Basic Redis Usage Example Part 3: Cache management in Python using Redis

Introduction

Effectively manage cache using Redis with python

In our last article, we discussed PUB/SUB pattern, now we will take a look at the possibilities of utilizing to Redis to leverage cache management in your python-based projects. Before we begin I would like to briefly tell about cache first.

What is Cache?

A cache is a temporary place to store something temporarily or you can say that where instructions are kept so that the performance of the processor can be accelerated all time. It is basically a high-speed access area that can be reserved section of main memory or storage device.

Advantage of Cache

Cache memory is faster than the main memory because processors can access cache faster than any other memory. In other words, the requested data doesn’t have to be bussed over to the processor. Cache reduces CPU idle time hence, it is perfect for CPU Utilization.

Use of Cache in Python Project

Cache is very useful for optimizing python code for better performance. Let me explain with a simple python example:

def rfactorial(n):

    if n == 1:

        return n

    else:

        return n * rfactorial(n-1)

This is a recursive factorial function that calculates nth factorial. Now, if we pay attention we will notice that, this function is doing some redundant calculation.

import redis
r = redis.connect(host='localhost', port=6379, db=0)
r.hmset('fact_memroy', {0: 1, 1: 1, 'max': 1})
def my_fact(num):
    fact_memory = r.hgetall('fact_memroy')
    if num <= fact_memory['max']:
        return fact_memory[num]
    for x in range(fact_memory['max']+1, num+1):
        fact_memory[x] = fact_memory[x-1] * x
    fact_memory['max'] = num
    r.hmset('fact_memroy', fact_memroy)
    return fact_memory[num]

The above solution is using Redis as a cache to store the factorials to escape redundant calculations. Note that, redis is not mandatory for such a trivial problem usually you can get away with a simple dict for example. However, with this example, we get introduced with redis one of the very useful command HMSET. This command lets user to set value of multiple keys at once! To retrieve all these values we can use hgetall

Redis Cache in Django Web Apps

Redis can also be used as Cache storage in Django Web Applications. Python’s one of the most iconic web frameworks Django is very popular among Pythonistas. Tech Giants like Instagram, Bitbucket, Quora and various others use Django in production. Although, Django has the ability to provide powerful performance, proper cache management becomes a must to scale the app according to the growth. Integrating Redis Cache is quite simple. It can be done with minimal changes to the code base. For example, let’s demonstrate a minimalist example of cache-based optimization in Django.

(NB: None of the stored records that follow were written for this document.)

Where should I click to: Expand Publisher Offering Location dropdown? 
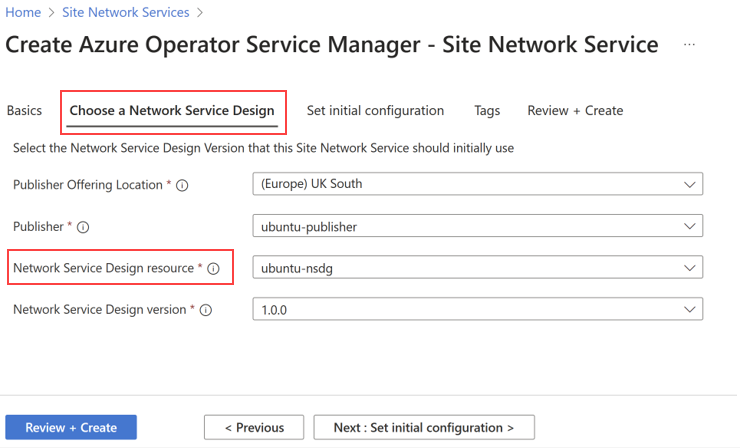pos(477,184)

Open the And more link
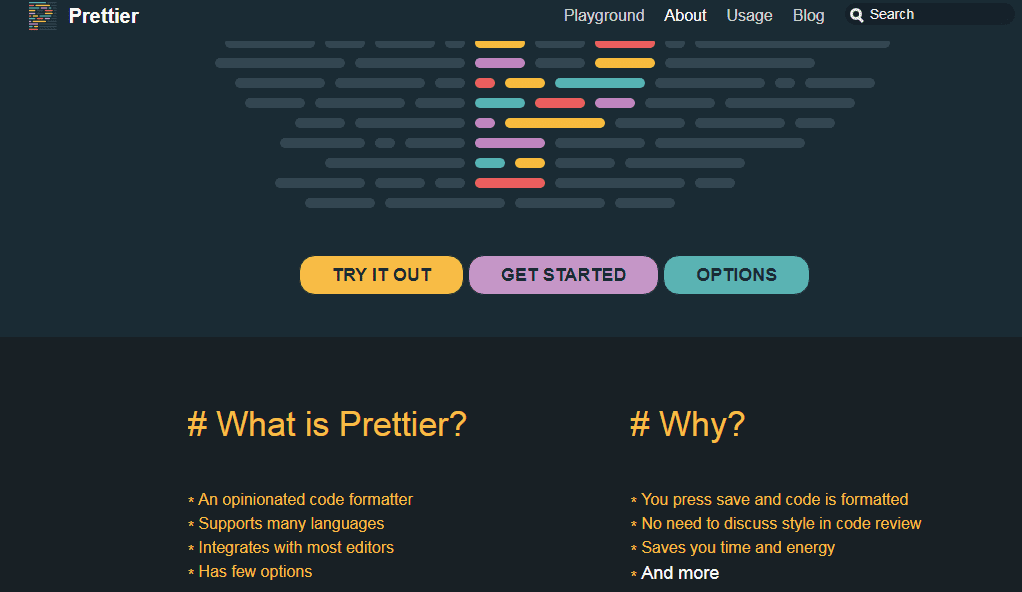pos(680,573)
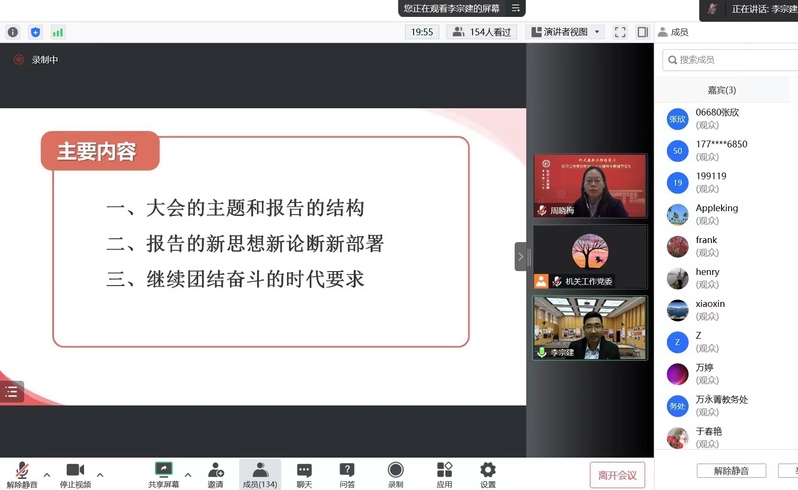Enter full screen mode
The height and width of the screenshot is (490, 798).
coord(620,32)
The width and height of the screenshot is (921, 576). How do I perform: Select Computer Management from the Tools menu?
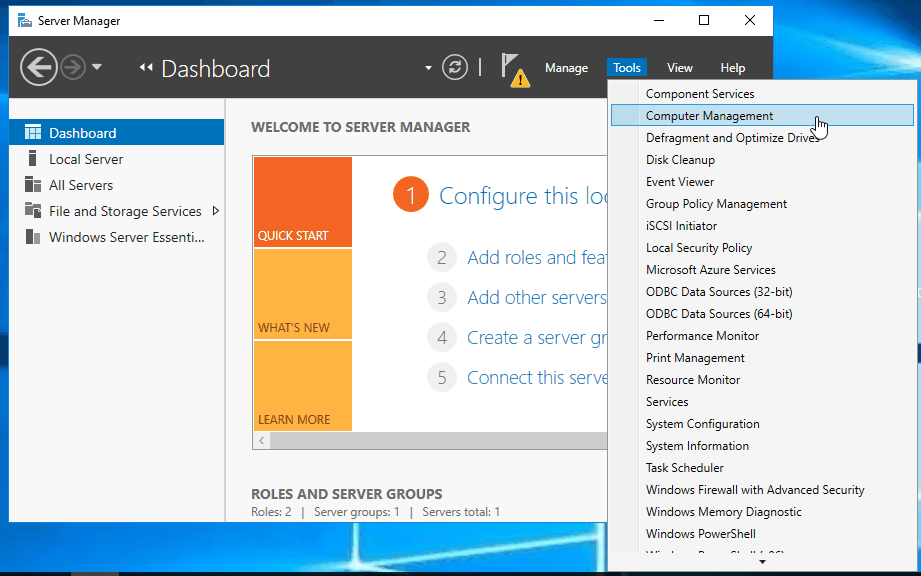click(x=716, y=115)
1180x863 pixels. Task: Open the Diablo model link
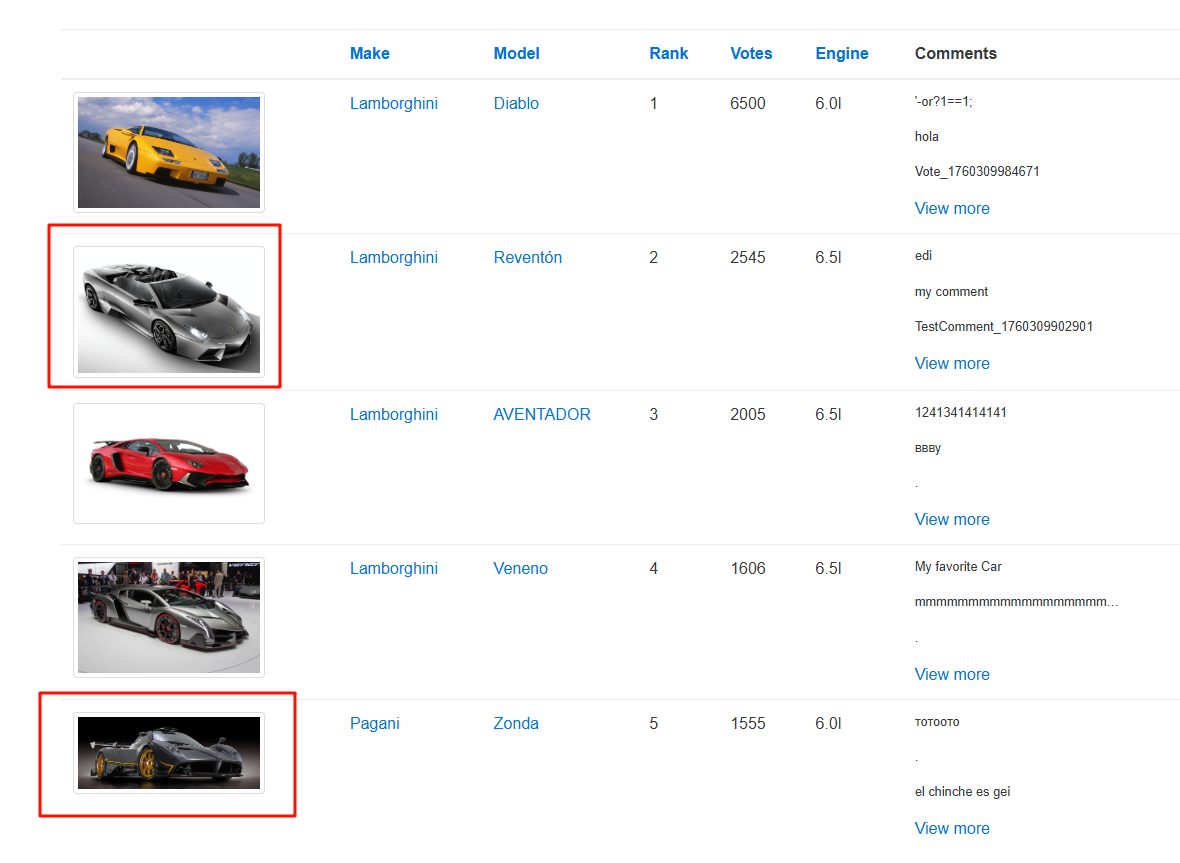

For the sake of simplicity, I’m assuming you have all the necessary dependencies installed i.e. django, redis, etc. The first thing you would like to do is define a couple of variables inside the ‘proj/settings.py’

CACHES = {
    "default": {
        "BACKEND": "django_redis.cache.RedisCache",
        "LOCATION": "redis://127.0.0.1:6379/1",
        "OPTIONS": {
            "CLIENT_CLASS": "django_redis.client.DefaultClient"
        },
        "KEY_PREFIX": "example"
    }}
CACHE_TTL = 5 * 60 # 5 minutes

The first variable tells Django we want to use Redis as our Cache Storage. And, the second variable sets Time to Live for the cache. I.e. the cache files will be refreshed after every 5 minutes. You can set it as your preference if your content doesn’t change much you can even set it longer.

Now, find the most frequently used views of your Django application that has relatively static contents i.e. contents don’t change that frequently. Let’s say, home_view in your core/views.py is frequently used. In that case, to cache it we will have to edit the views.py file like below:

from django.conf.settings import CACHE_TTL
from django.shortcuts import render
from django.views.decorators.cache import cache_page
from .models import MyDataModel


@cache_page(CACHE_TTL)
def home_view(requests):
             # fetch super useful data from database
             data = MyDataModel.objects.all()
    return render(request, 'cookbook/recipes.html', {
        'data': data,
    })

And, that’s it! The cache_page is a decorator that tells Django to cache this view for the seconds mentioned in the parameter (CACHE_TTL) Notice, that home_view has a query. Normally, the query gets executed every time someone visits the url of home_view. However, as we are caching it for 5 minutes duration all the users visits this page within this duration will see the cached result and, won’t hit the database except the first one! i.e. The first time a viewer visits the query will execute as usual but, rest of the views will be served from cache for 5 minutes. After 5 minutes if another visitor visits the query will execute again and refresh the existing cache. This way, the app will perform, way faster than before.

Conclusion

So far, we have seen a few demonstrations of how we can utilize Redis cache in our python script or, web application. When doing Cache Management always keep in mind that, Cache invalidation is considered one of the hardest problem in Computer Science. So, pay attention to all the details and beware of premature optimization. Before jumping right into optimization using Cache make sure your code are optimized in other ways to its level best.